The various steps of data processing are outlined in the data preparation and analysis notebook.
I trained the model inside a Kaggle notebook, in order to make use of their GPUs. The experiments were logged using ClearML, which I had never used before, but found to be very helpful for tuning hyperparameters.
The training notebook details how the model was trained, and the hyperparameters that I decided on.
This repository includes a Pipfile and Pipfile.lock to define the virtual environment. The environment can be set up by running pipenv install.
The local deployment can be set up by running predict.py. It can then be tested with predict_test.py, which contains a test string that can be modified.

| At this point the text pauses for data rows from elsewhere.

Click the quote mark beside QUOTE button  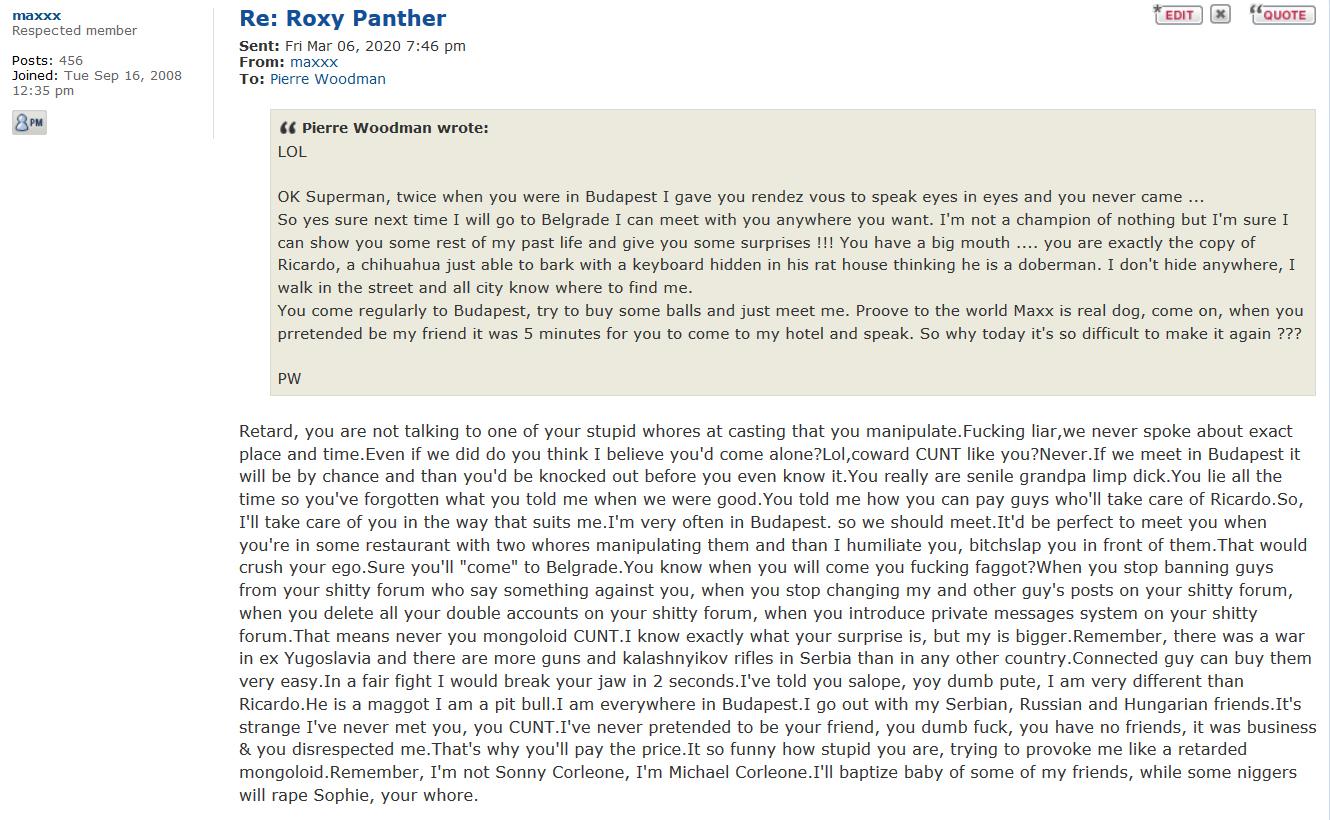1256,12
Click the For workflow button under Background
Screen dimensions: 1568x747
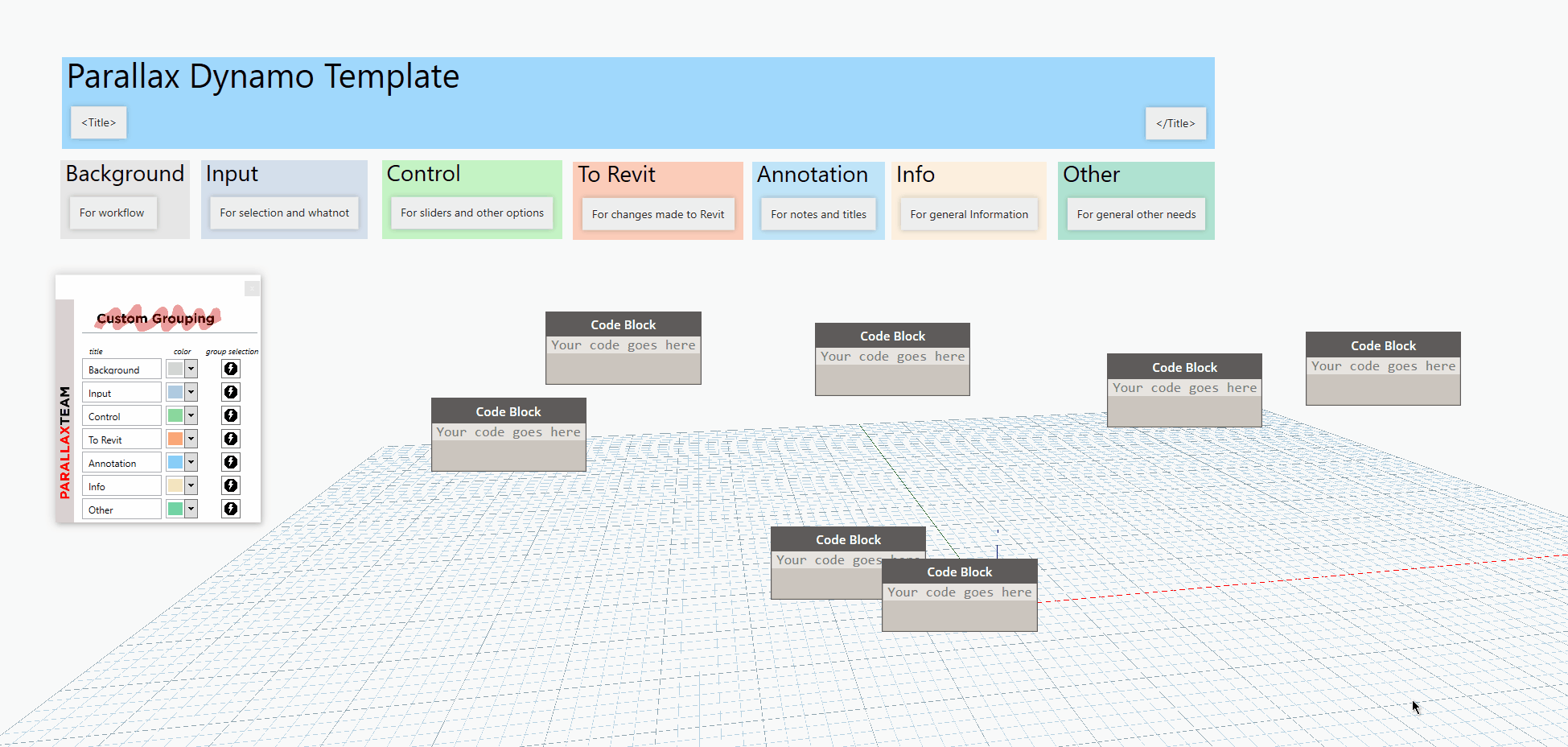tap(113, 213)
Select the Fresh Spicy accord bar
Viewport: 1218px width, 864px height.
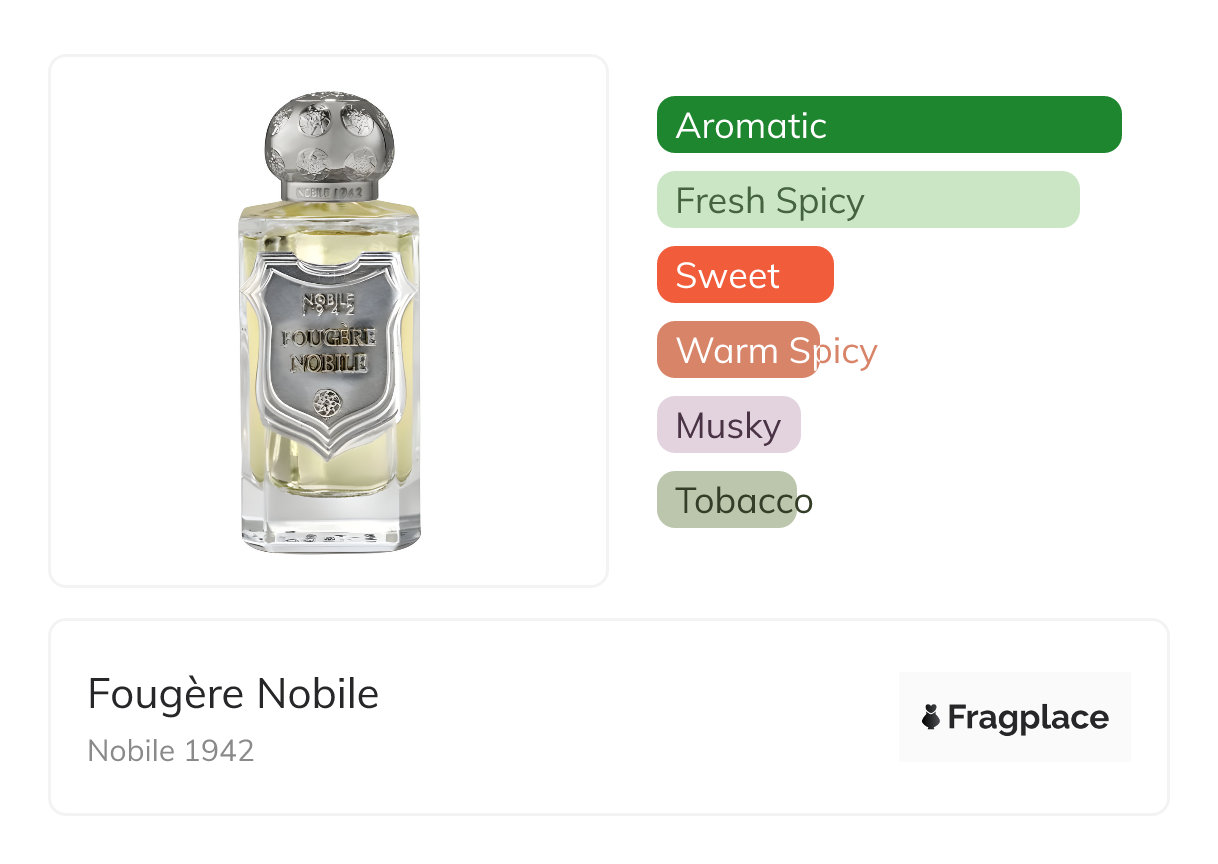point(868,200)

The container can be built from the the Dockerfile by running:
docker build -t ratings-predictor .
and then run with:
docker run -it --rm -p 9696:9696 ratings-predictor
I have also uploaded the Docker image to AWS Lambda, and created an API, which can be accessed at https://ylvgq42zx5.execute-api.eu-west-2.amazonaws.com/test/predict. The lambda_test.py file runs a script to access this API. You can modify the requested text and run this file, to get ratings corresponding to your text review!
NOTE: It takes around 50 seconds for the AWS deployment to initiate. (This is because I had issues saving the complete model, and so could not then convert it to Tensorflow Lite, so it is running on full Tensorflow). So you need to run lambda_test.py, which times out after about 30 seconds, and then wait another 20 seconds or so. After that, the AWS deployment should be ready, and will respond to the POST request in lambda_test.py in around 1 second.
Ratings-Predictor-Lambda-deployment-screencast.mp4
The model was mostly trained on long-ish (several hundred word) reviews, but it seems to work well on short reviews too.
Although it was trained on movie data, there's no reason why the reviews need necessarily be restricted to movies...
[1] Maas, A., Daly, R., Pham, P., Huang, D., Ng, A., & Potts, C. (2011). Learning Word Vectors for Sentiment Analysis. In Proceedings of the 49th Annual Meeting of the Association for Computational Linguistics: Human Language Technologies (pp. 142–150). Association for Computational Linguistics.